The Government's case against appellant was entirely circumstantial. It rested primarily upon evidence discovered in appellant's apartment and upon appellant's statements to the police on the morning of the killing. The police arrived at the Comers' first-floor apartment at about 9:30 Friday morning in response to appellant's telephone call. There they discovered the decedent lying on her back on the bedroom floor. Her body, which was cold and stiff, was partially clothed in a skirt, half-slip and underpants. The only people in the apartment were appellant and a five-year-old girl who was identified as appellant's step-granddaughter.

At trial, the police officers testified that during their investigation they searched the apartment and found blood in several places, most of it in the bedroom. Specifically, a large quantity of matted blood was on the floor of the bedroom under one side of the bed. There was another large pool of blood on the mattress cover, directly above the blood on the floor, although a bedspread had been pulled over the bed concealing the blood on the mattress cover.

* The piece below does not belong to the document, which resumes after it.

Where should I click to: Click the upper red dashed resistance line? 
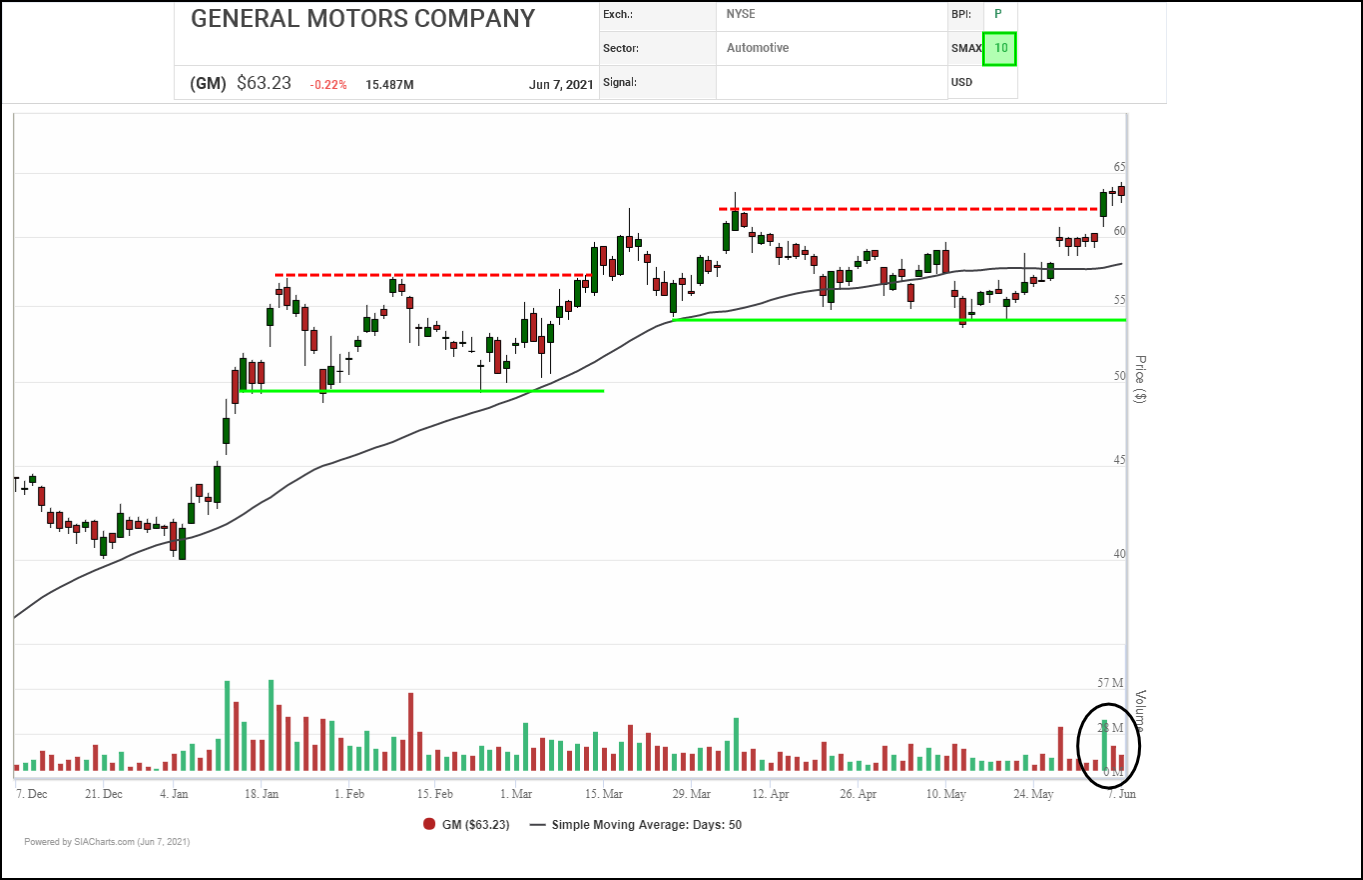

A pan in the bathroom contained a pinkish liquid, and drops of blood and vomitous material were found on the commode. In a kitchen drawer the police discovered a paring knife with blood on it. And finally, a wet gray shirt with a dark patch of blood on it was found in a trash can on the back porch. Pictures introduced at trial showed the front and rear entrances to the apartment to be free of any blood.

The investigating officers further testified that the body itself had a few streaks of blood on the hands and upper torso and a small laceration on the front of the left thigh. With the exception of a few small spots, no blood was found on the underpants, half-slip and skirt which covered the decedent's wound when she was found. There were also no holes — such as would have been made by a knife — in the decedent's clothes anywhere in the vicinity of the wound.

During the course of the police investigation at the apartment Friday morning, appellant was interviewed by the officers intermittently.2 At the trial, the officers testified that appellant appeared intoxicated and that initially he denied cleaning up the apartment. When the police found the bloody shirt in the trash and the pink liquid in the bathroom, however, appellant changed his story, explaining that he had used both in cleaning up the apartment. In addition, the police testified that appellant told them that the paring knife found in the kitchen had been used to cut liver the night before. One detective also testified that at several times during the interview appellant "put his hands up in front of him and stated, `I don't have to tell you here. Take me to jail.'"3 The subsequent autopsy on the decedent's body showed that the thigh wound, which was three eighths of an inch long, was eight inches deep, that the femoral artery had been severed, and that the decedent had bled to death. The coroner who conducted the autopsy testified that such a wound would bleed heavily as soon as it was inflicted; if no pressure were applied to stem the loss of blood, the victim would go into disabling shock within five to 15 minutes. Moreover, he also testified that, in his opinion, any movement would have increased the bleeding from the decedent's wound. Since the autopsy had indicated that the alcohol content of the decedent's blood was very high, the coroner's judgment was that the decedent would have been too drunk to apply the necessary pressure and walk any significant distance.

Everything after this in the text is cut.